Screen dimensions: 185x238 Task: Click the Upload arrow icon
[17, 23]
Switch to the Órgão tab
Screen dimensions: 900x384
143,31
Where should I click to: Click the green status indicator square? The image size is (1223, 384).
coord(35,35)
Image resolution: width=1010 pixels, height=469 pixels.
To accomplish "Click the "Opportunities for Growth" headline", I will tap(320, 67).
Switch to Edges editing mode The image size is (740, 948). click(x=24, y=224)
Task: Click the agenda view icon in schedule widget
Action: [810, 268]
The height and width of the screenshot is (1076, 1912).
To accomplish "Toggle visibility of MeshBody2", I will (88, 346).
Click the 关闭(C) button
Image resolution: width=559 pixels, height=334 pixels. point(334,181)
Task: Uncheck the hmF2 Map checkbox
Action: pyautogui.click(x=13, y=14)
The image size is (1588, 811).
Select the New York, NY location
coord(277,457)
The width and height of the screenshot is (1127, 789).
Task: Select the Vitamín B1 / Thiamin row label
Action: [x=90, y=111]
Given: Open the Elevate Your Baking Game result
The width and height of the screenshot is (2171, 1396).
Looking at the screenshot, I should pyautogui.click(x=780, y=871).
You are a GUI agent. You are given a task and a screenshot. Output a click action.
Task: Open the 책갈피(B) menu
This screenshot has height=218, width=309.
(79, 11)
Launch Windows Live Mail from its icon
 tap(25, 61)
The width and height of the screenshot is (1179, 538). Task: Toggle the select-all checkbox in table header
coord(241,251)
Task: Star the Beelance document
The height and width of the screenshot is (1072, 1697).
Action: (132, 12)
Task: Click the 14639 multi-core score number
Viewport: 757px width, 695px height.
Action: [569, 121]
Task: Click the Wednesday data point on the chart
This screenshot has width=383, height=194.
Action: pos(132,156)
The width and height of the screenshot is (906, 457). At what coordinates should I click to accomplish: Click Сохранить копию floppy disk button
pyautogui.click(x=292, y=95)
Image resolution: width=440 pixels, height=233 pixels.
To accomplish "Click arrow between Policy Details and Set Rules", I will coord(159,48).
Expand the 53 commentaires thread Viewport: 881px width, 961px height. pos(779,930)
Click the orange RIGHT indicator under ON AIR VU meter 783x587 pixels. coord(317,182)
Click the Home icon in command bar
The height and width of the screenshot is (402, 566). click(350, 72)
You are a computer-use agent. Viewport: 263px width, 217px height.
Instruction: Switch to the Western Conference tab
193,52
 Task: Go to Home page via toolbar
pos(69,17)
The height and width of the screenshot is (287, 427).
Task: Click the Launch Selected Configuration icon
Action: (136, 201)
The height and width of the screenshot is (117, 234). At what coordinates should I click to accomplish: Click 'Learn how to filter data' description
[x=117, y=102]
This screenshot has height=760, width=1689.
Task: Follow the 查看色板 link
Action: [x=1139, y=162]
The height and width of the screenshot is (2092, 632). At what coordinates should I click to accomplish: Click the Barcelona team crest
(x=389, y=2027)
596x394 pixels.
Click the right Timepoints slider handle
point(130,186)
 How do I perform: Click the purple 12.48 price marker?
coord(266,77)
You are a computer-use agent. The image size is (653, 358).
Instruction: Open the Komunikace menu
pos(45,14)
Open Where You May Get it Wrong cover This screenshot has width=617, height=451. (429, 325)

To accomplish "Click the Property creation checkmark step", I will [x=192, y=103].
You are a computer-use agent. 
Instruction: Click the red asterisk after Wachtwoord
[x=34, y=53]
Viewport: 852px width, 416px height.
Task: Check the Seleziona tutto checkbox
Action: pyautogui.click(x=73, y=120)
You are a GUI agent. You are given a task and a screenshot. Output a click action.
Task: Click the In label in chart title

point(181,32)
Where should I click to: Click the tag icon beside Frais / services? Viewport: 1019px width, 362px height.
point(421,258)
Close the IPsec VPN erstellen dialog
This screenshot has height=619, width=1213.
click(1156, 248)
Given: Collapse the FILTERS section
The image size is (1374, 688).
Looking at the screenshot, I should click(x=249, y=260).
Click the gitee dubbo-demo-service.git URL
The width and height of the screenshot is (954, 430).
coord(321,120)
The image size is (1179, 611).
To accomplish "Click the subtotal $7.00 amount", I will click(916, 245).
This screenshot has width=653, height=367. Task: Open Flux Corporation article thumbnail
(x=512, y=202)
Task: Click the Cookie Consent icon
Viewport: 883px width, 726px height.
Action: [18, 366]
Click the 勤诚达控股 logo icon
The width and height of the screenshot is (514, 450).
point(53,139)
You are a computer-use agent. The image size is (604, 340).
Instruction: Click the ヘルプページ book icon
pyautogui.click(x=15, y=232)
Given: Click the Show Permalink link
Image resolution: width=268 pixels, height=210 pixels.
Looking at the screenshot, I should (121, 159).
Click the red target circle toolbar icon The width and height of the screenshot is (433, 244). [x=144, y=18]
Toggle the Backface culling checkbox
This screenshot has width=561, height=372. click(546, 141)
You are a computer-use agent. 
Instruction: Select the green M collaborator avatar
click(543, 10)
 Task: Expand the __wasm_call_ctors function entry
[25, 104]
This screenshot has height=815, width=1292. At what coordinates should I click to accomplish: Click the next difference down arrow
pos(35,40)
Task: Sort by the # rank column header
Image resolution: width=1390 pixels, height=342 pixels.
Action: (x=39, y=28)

********************

* To be done: Please express every row above as a JSON list of strings, one string per line, leaving out any blank lines.

* Correct result:
[
  "Screen dimensions: 185x238 Task: Click the Upload arrow icon",
  "[17, 23]",
  "Switch to the Órgão tab",
  "Screen dimensions: 900x384",
  "143,31",
  "Where should I click to: Click the green status indicator square? The image size is (1223, 384).",
  "coord(35,35)",
  "Image resolution: width=1010 pixels, height=469 pixels.",
  "To accomplish \"Click the \"Opportunities for Growth\" headline\", I will tap(320, 67).",
  "Switch to Edges editing mode The image size is (740, 948). click(x=24, y=224)",
  "Task: Click the agenda view icon in schedule widget",
  "Action: [810, 268]",
  "The height and width of the screenshot is (1076, 1912).",
  "To accomplish \"Toggle visibility of MeshBody2\", I will (88, 346).",
  "Click the 关闭(C) button",
  "Image resolution: width=559 pixels, height=334 pixels. point(334,181)",
  "Task: Uncheck the hmF2 Map checkbox",
  "Action: pyautogui.click(x=13, y=14)",
  "The image size is (1588, 811).",
  "Select the New York, NY location",
  "coord(277,457)",
  "The width and height of the screenshot is (1127, 789).",
  "Task: Select the Vitamín B1 / Thiamin row label",
  "Action: [x=90, y=111]",
  "Given: Open the Elevate Your Baking Game result",
  "The width and height of the screenshot is (2171, 1396).",
  "Looking at the screenshot, I should pyautogui.click(x=780, y=871).",
  "You are a GUI agent. You are given a task and a screenshot. Output a click action.",
  "Task: Open the 책갈피(B) menu",
  "This screenshot has height=218, width=309.",
  "(79, 11)",
  "Launch Windows Live Mail from its icon",
  " tap(25, 61)",
  "The width and height of the screenshot is (1179, 538). Task: Toggle the select-all checkbox in table header",
  "coord(241,251)",
  "Task: Star the Beelance document",
  "The height and width of the screenshot is (1072, 1697).",
  "Action: (132, 12)",
  "Task: Click the 14639 multi-core score number",
  "Viewport: 757px width, 695px height.",
  "Action: [569, 121]",
  "Task: Click the Wednesday data point on the chart",
  "This screenshot has width=383, height=194.",
  "Action: pos(132,156)",
  "The width and height of the screenshot is (906, 457). At what coordinates should I click to accomplish: Click Сохранить копию floppy disk button",
  "pyautogui.click(x=292, y=95)",
  "Image resolution: width=440 pixels, height=233 pixels.",
  "To accomplish \"Click arrow between Policy Details and Set Rules\", I will coord(159,48).",
  "Expand the 53 commentaires thread Viewport: 881px width, 961px height. pos(779,930)",
  "Click the orange RIGHT indicator under ON AIR VU meter 783x587 pixels. coord(317,182)",
  "Click the Home icon in command bar",
  "The height and width of the screenshot is (402, 566). click(350, 72)",
  "You are a computer-use agent. Viewport: 263px width, 217px height.",
  "Instruction: Switch to the Western Conference tab",
  "193,52",
  " Task: Go to Home page via toolbar",
  "pos(69,17)",
  "The height and width of the screenshot is (287, 427).",
  "Task: Click the Launch Selected Configuration icon",
  "Action: (136, 201)",
  "The height and width of the screenshot is (117, 234). At what coordinates should I click to accomplish: Click 'Learn how to filter data' description",
  "[x=117, y=102]",
  "This screenshot has height=760, width=1689.",
  "Task: Follow the 查看色板 link",
  "Action: [x=1139, y=162]",
  "The height and width of the screenshot is (2092, 632). At what coordinates should I click to accomplish: Click the Barcelona team crest",
  "(x=389, y=2027)",
  "596x394 pixels.",
  "Click the right Timepoints slider handle",
  "point(130,186)",
  " How do I perform: Click the purple 12.48 price marker?",
  "coord(266,77)",
  "You are a computer-use agent. The image size is (653, 358).",
  "Instruction: Open the Komunikace menu",
  "pos(45,14)",
  "Open Where You May Get it Wrong cover This screenshot has width=617, height=451. (429, 325)",
  "To accomplish \"Click the Property creation checkmark step\", I will [x=192, y=103].",
  "You are a computer-use agent. ",
  "Instruction: Click the red asterisk after Wachtwoord",
  "[x=34, y=53]",
  "Viewport: 852px width, 416px height.",
  "Task: Check the Seleziona tutto checkbox",
  "Action: pyautogui.click(x=73, y=120)",
  "You are a GUI agent. You are given a task and a screenshot. Output a click action.",
  "Task: Click the In label in chart title",
  "point(181,32)",
  "Where should I click to: Click the tag icon beside Frais / services? Viewport: 1019px width, 362px height.",
  "point(421,258)",
  "Close the IPsec VPN erstellen dialog",
  "This screenshot has height=619, width=1213.",
  "click(1156, 248)",
  "Given: Collapse the FILTERS section",
  "The image size is (1374, 688).",
  "Looking at the screenshot, I should click(x=249, y=260).",
  "Click the gitee dubbo-demo-service.git URL",
  "The width and height of the screenshot is (954, 430).",
  "coord(321,120)",
  "The image size is (1179, 611).",
  "To accomplish \"Click the subtotal $7.00 amount\", I will click(916, 245).",
  "This screenshot has width=653, height=367. Task: Open Flux Corporation article thumbnail",
  "(x=512, y=202)",
  "Task: Click the Cookie Consent icon",
  "Viewport: 883px width, 726px height.",
  "Action: [18, 366]",
  "Click the 勤诚达控股 logo icon",
  "The width and height of the screenshot is (514, 450).",
  "point(53,139)",
  "You are a computer-use agent. The image size is (604, 340).",
  "Instruction: Click the ヘルプページ book icon",
  "pyautogui.click(x=15, y=232)",
  "Given: Click the Show Permalink link",
  "Image resolution: width=268 pixels, height=210 pixels.",
  "Looking at the screenshot, I should (121, 159).",
  "Click the red target circle toolbar icon The width and height of the screenshot is (433, 244). [x=144, y=18]",
  "Toggle the Backface culling checkbox",
  "This screenshot has width=561, height=372. click(546, 141)",
  "You are a computer-use agent. ",
  "Instruction: Select the green M collaborator avatar",
  "click(543, 10)",
  " Task: Expand the __wasm_call_ctors function entry",
  "[25, 104]",
  "This screenshot has height=815, width=1292. At what coordinates should I click to accomplish: Click the next difference down arrow",
  "pos(35,40)",
  "Task: Sort by the # rank column header",
  "Image resolution: width=1390 pixels, height=342 pixels.",
  "Action: (x=39, y=28)"
]